Un personnage qui était, selon lui, « un homme qui, avant tout, a un grand sens de la dignité de sa tâche et non pas de sa gloire ».

– Rejet de la bourgeoisie –

Né le 27 décembre 1925 à Paris, il dira de ses parents, « musiciens sans passion », qu’ils lui ont « servi de contre-modèle ». Cette famille qu’il a décrite « égoïste, raciste et franchouillarde » a probablement pesé dans son rejet de la bourgeoisie.

Très vite, il prend des cours de théâtre et débute au cinéma dans « Le Point du jour » de Louis Daquin. Parallèlement, il commence sur les planches, notamment avec la compagnie Renaud-Barrault.

En 1945, à la Libération, il a 20 ans. L’époque lui donne sa chance. A Saint-Germain-des-Prés, il fait des rencontres: Jean-Paul Sartre, Boris Vian, Juliette Gréco – qu’il épousera en 1966 -, des réalisateurs dont Luis Buñuel.

Question d’époque aussi, il devient compagnon de route du Parti communiste. Un engagement à gauche qu’il gardera sans jamais s’encarter, affichant parfois son soutien (à François Mitterrand en 1981, à Ségolène Royal en 2007).

Remarqué pour la première fois au cinéma avec « Le Doulos » de Jean-Pierre Melville (1962), il devient célèbre l’année suivante avec « Le Mépris ». Il tourne ensuite énormément, fait la navette entre la France et l’Italie et étreint à l’écran nombre d’actrices: Brigitte Bardot, Catherine Deneuve et Romy Schneider.

Il devient aussi un des acteurs fétiches de Buñuel (« Le journal d’une femme de chambre », « Belle de jour », « Le charme discret de la bourgeoisie ») chez qui il incarne des personnages troubles, puis de Claude Sautet dans les années 70 (« Les choses de la vie », « Max et les ferrailleurs », « Vincent, François, Paul… et les autres »), qui fait presque de lui une incarnation des Trente glorieuses.

– « Anti-star »-

Il brise ensuite son image de séducteur au front dégarni et se jette dans des rôles aux profils débridés, dont celui d’homosexuel suicidaire dans « La Grande Bouffe » de Marco Ferreri (1973), qui fit scandale sur la Croisette par ses scènes orgiaques et scatophiles.

Son refus du plan de carrière, son côté « anti-star » l’amènent à tourner également des films d’auteur sous la direction de Leos Carax, Jean-Claude Brisseau, Jacques Doillon.
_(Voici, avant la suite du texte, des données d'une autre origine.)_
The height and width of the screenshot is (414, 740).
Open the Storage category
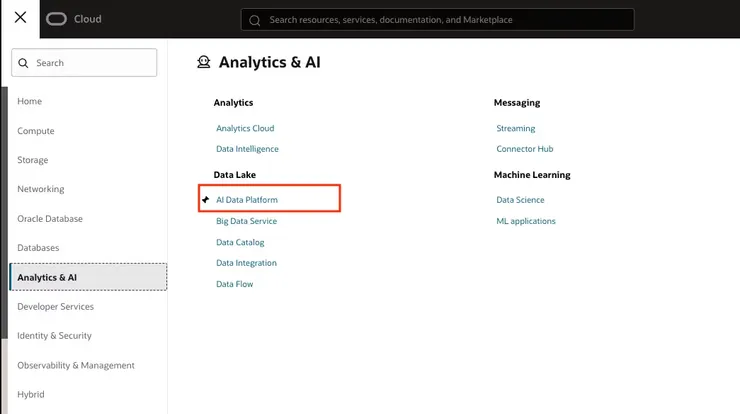(x=33, y=160)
En 1990, il campe avec gourmandise un personnage de grand bourgeois fantasque dans « Milou en mai » de Louis Malle, avant de devenir le peintre intransigeant de « La Belle Noiseuse » de Rivette (1991), aux côtés d’Emmanuelle Béart. Le film lui vaudra sa quatrième nomination aux César, mais il ne remportera jamais de statuette.

A la télévision, il a joué « Don Juan ou le Festin de pierre » de Marcel Bluwal en 1965, qui attira 12 millions de téléspectateurs.

Au théâtre, il a été dirigé par les plus grands, Peter Brook, Patrice Chéreau, Luc Bondy… « Si je pense à tous ces monstres que j’ai interprétés, tous ces abysses dégoûtants qui font peur, dira-t-il, je crois que c’est pour moi une façon de dire mes secrets. »

Très discret sur sa vie privée, Piccoli, qui s’est marié trois fois – il est mort aux côtés de sa dernière épouse, la scénariste Ludivine Clerc – lèvera un coin du voile, à 90 ans, dans un livre d’entretiens avec son ami Gilles Jacob (« J’ai vécu dans mes rêves »). Il y confiait notamment son angoisse de ne plus pouvoir travailler: « On voudrait que ça ne s’arrête jamais et cela va s’arrêter ».